● BRANO DEL DOCUMENTO
Cosa ci spinge a fare ore di fila per accedere a un padiglione dell'Expo? E poi a uscire da lì per fare altre ore di coda per entrare in un altro? E chi ha organizzato tutto questo?
Ieri il padiglione giapponese ha chiuso l'accesso quando le ore di attesa sarebbero state 8. Qualche saggio organizzatore ha capito che era il caso di porre fine al martirio dei pazzi che si passavano mezza giornata in fila per entrare a godere della visita di circa 50 minuti di uno dei padiglioni più azzeccati dell'Expo. Anche altri padiglioni vantano file chilometriche e tempi di attesa da sfinire chiunque, ma come il Giappone nessuno. In prossimità della chiusura di Expo2015 e, dunque, anche del padiglione giapponese qualche considerazione bisognerà pur farla, non fosse altro che per capire cosa siamo diventati.

● ATTIVITÀ
Secondo il brano sull'Expo, quanto dura all'incirca la visita al padiglione giapponese? Le voci riportate qui non hanno alcun legame con il brano.

● MATERIALE FORNITO
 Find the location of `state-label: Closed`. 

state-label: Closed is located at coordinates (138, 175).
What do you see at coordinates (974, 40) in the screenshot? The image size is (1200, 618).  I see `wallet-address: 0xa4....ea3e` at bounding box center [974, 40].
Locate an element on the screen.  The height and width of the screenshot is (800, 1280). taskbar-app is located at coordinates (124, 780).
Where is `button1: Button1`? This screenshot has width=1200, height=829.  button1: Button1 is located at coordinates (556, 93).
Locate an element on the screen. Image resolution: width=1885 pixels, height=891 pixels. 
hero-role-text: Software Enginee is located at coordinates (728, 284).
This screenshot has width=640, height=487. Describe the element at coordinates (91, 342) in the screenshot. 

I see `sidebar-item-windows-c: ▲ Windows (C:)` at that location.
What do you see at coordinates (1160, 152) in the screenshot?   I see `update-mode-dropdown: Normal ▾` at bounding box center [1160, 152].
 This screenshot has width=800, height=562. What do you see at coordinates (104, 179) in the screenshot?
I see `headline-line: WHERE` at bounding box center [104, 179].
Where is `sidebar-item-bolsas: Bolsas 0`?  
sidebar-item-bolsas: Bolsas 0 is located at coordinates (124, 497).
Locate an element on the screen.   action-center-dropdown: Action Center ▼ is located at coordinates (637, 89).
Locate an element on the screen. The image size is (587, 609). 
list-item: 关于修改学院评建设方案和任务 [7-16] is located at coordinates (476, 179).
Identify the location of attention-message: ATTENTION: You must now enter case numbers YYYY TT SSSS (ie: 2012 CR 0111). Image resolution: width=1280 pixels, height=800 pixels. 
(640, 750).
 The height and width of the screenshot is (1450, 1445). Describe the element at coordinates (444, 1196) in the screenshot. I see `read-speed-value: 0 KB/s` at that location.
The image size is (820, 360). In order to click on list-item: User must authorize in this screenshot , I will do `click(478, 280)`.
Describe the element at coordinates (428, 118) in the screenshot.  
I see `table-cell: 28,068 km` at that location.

● SOLUZIONE DELL'ESERCIZIO
Circa 50 minuti.